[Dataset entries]

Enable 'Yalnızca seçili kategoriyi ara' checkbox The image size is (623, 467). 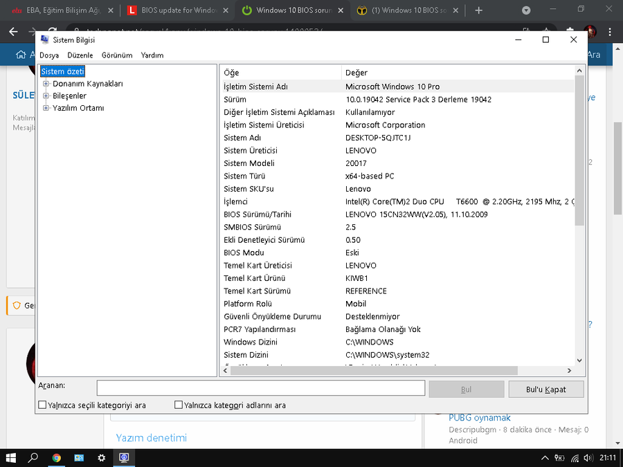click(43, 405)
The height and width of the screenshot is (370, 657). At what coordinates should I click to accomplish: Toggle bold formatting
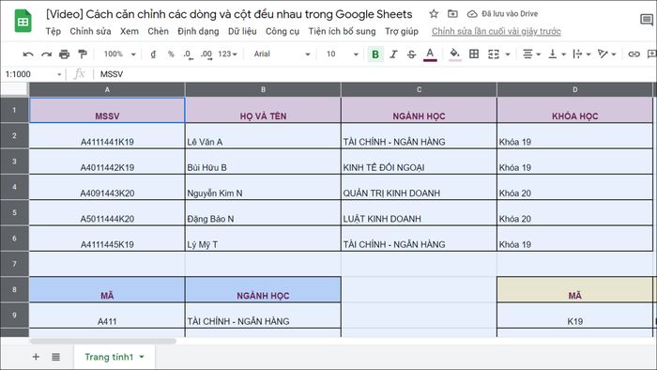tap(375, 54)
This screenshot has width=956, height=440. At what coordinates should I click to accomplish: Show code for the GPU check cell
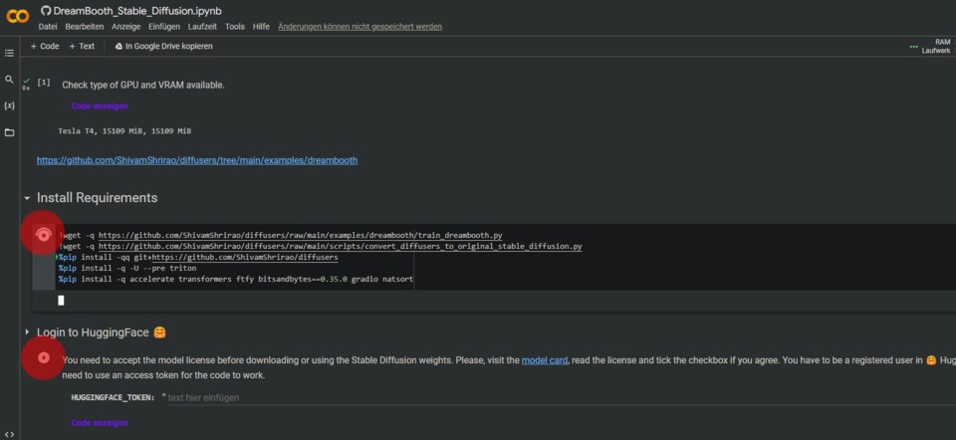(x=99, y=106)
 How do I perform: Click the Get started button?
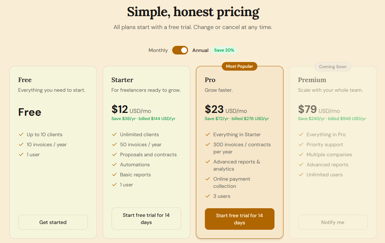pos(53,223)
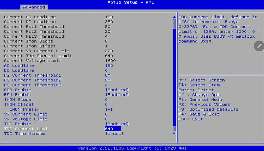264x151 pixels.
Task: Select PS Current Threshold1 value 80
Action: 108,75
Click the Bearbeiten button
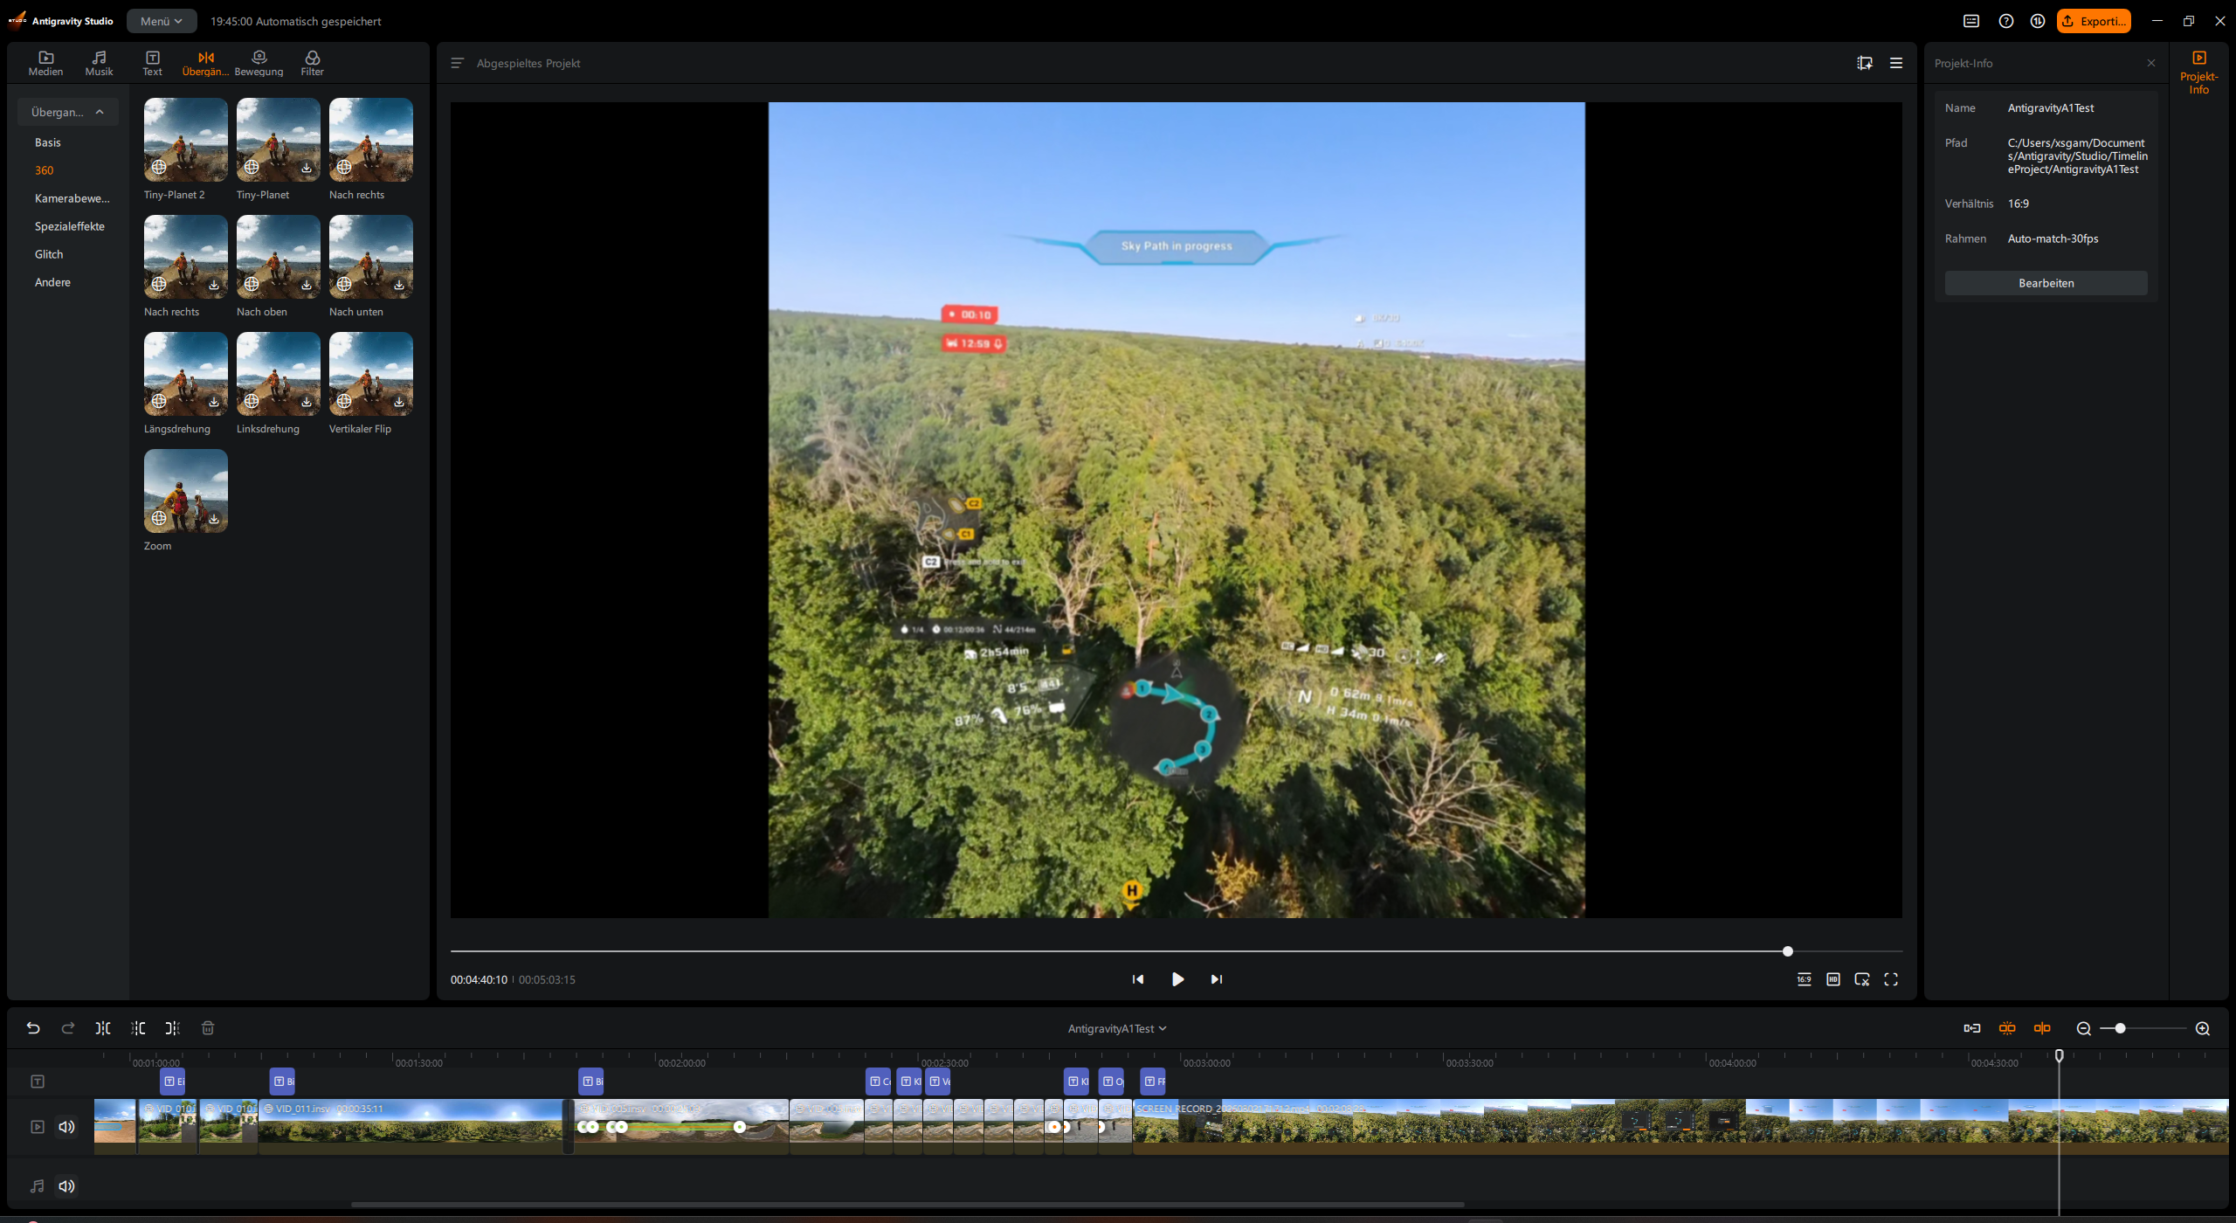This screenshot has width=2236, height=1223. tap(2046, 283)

> **WORK REQUEST**: Copy out only the lines beginning at the line with "How do I perform: Click" and ending at the last line of the entries. Keep them exact; drop pictures.

> **YOUR SOLUTION**:
 How do I perform: Click the Get started button?
pos(53,223)
264x151 pixels.
Task: Select PS Current Threshold1 value 80
Action: 108,75
Click the Bearbeiten button
This screenshot has width=2236, height=1223. tap(2046, 283)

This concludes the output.